From the records below, set down exactly the lines starting with the line that contains "Click the robot" and going on through the line that contains "The width and height of the screenshot is (1484, 812).". Nothing else is wanted.

Supplied material START

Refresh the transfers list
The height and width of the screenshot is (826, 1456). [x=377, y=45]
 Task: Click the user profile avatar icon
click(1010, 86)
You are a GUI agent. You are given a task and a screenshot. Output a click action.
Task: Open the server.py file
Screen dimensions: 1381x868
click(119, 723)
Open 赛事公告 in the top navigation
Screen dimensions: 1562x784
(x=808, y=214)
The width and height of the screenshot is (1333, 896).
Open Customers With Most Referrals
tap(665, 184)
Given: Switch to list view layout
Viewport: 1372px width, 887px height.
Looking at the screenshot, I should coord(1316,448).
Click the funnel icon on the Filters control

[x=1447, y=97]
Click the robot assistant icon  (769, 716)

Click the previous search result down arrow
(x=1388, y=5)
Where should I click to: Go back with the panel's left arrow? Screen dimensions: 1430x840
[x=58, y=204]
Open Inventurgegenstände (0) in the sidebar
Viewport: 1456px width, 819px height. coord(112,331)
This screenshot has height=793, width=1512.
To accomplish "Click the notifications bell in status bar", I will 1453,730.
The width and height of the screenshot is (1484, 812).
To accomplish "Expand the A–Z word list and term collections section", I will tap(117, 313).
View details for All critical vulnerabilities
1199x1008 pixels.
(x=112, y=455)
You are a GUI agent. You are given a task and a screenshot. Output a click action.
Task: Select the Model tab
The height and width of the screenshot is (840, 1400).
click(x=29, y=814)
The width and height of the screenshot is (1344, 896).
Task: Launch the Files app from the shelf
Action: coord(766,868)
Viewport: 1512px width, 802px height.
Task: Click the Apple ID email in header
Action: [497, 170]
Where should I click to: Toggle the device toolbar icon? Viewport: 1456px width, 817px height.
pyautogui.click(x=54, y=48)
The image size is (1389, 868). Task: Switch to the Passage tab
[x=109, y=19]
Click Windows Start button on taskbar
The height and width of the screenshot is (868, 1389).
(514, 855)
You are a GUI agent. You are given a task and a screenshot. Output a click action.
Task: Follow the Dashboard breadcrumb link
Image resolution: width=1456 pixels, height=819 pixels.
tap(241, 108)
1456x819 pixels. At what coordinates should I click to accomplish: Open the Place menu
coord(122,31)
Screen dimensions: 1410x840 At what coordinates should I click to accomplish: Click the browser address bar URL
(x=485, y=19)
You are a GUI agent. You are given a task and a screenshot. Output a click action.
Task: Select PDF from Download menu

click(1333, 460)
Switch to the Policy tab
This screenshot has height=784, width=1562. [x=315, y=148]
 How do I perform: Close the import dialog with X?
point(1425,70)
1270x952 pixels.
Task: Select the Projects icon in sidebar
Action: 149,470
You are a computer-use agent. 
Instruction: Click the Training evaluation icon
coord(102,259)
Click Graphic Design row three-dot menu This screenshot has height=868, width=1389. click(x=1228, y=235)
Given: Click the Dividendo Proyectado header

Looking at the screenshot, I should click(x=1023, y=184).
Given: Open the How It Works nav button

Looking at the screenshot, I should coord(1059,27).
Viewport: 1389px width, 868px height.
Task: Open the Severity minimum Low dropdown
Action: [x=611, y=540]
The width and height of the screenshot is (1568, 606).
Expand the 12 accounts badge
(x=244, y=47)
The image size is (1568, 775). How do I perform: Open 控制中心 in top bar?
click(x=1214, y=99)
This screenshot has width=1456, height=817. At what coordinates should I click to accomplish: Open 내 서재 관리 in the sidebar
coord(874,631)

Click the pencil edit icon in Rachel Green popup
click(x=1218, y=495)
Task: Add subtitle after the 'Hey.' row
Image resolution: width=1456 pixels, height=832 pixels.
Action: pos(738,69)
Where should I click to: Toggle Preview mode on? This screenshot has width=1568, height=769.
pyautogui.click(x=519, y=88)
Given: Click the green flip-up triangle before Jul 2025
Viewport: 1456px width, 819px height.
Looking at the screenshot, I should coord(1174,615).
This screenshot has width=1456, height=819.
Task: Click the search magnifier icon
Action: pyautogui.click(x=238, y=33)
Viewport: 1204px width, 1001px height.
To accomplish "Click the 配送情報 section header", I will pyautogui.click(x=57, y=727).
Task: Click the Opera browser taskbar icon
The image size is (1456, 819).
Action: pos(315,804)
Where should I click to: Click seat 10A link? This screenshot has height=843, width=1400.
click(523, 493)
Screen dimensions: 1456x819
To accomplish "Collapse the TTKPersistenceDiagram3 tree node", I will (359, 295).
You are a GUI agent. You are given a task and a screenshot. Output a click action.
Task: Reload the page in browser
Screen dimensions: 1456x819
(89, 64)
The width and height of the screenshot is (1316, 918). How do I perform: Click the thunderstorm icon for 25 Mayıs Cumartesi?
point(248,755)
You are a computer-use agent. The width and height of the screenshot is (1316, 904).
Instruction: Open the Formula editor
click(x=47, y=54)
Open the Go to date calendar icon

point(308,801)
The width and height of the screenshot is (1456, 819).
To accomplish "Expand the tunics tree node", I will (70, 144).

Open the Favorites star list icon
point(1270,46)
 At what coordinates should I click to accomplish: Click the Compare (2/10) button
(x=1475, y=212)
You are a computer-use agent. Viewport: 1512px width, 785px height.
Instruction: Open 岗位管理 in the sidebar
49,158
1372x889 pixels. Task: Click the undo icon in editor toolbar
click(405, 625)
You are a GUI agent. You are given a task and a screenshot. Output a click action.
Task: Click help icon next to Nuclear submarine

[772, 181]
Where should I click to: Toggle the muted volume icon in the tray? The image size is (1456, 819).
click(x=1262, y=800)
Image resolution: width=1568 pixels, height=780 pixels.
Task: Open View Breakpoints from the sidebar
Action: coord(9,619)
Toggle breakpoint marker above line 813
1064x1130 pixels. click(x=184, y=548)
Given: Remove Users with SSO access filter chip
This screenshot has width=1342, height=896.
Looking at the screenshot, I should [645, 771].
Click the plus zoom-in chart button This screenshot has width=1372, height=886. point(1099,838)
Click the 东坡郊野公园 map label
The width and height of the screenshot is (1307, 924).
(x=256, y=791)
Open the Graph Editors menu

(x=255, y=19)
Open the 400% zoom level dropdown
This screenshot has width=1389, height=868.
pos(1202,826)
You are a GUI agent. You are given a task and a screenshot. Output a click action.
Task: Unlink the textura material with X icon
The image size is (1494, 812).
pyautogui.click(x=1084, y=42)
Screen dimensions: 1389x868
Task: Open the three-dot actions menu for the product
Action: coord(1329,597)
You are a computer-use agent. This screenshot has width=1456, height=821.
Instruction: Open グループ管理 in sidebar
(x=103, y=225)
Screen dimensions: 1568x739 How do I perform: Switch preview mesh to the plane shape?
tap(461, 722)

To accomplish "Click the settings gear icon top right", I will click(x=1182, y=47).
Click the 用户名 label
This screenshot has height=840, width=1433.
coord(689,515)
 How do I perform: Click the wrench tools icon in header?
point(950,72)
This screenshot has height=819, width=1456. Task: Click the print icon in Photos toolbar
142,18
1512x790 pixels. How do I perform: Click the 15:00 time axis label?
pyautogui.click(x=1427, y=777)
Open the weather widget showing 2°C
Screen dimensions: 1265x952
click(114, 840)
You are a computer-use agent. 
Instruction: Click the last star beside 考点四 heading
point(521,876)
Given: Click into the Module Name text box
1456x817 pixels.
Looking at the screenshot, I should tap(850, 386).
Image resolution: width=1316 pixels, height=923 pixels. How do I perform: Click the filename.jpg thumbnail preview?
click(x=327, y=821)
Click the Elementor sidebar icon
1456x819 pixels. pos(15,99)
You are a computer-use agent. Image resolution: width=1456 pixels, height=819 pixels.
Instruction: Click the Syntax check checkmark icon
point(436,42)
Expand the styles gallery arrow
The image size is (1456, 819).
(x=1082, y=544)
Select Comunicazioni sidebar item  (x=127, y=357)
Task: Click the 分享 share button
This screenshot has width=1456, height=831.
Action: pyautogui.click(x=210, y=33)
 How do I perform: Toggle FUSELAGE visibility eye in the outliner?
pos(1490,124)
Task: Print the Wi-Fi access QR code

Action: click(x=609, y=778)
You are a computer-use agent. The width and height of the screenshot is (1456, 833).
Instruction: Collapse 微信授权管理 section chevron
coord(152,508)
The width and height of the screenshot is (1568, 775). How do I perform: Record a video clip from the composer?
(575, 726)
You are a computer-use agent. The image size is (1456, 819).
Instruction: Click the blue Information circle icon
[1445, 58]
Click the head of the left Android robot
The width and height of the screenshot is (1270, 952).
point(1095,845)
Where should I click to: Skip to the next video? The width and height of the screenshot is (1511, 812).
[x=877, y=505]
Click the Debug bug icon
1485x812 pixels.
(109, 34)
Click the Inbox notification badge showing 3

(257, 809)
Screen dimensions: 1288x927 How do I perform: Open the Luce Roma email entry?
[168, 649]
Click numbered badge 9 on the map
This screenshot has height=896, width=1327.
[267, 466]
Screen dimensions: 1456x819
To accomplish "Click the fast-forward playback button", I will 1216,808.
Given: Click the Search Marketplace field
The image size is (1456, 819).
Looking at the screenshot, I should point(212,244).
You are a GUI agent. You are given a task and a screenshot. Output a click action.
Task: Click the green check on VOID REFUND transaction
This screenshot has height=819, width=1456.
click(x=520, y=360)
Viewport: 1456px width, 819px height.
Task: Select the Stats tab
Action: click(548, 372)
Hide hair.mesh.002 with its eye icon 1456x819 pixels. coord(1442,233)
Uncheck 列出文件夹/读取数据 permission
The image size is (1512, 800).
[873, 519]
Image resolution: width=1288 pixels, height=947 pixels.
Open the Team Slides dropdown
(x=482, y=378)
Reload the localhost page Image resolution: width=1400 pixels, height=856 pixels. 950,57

Supplied material END

> Task result
Click the robot assistant icon  (769, 716)

Click the previous search result down arrow
(x=1388, y=5)
Where should I click to: Go back with the panel's left arrow? Screen dimensions: 1430x840
[x=58, y=204]
Open Inventurgegenstände (0) in the sidebar
Viewport: 1456px width, 819px height. coord(112,331)
This screenshot has height=793, width=1512.
To accomplish "Click the notifications bell in status bar", I will 1453,730.
The width and height of the screenshot is (1484, 812).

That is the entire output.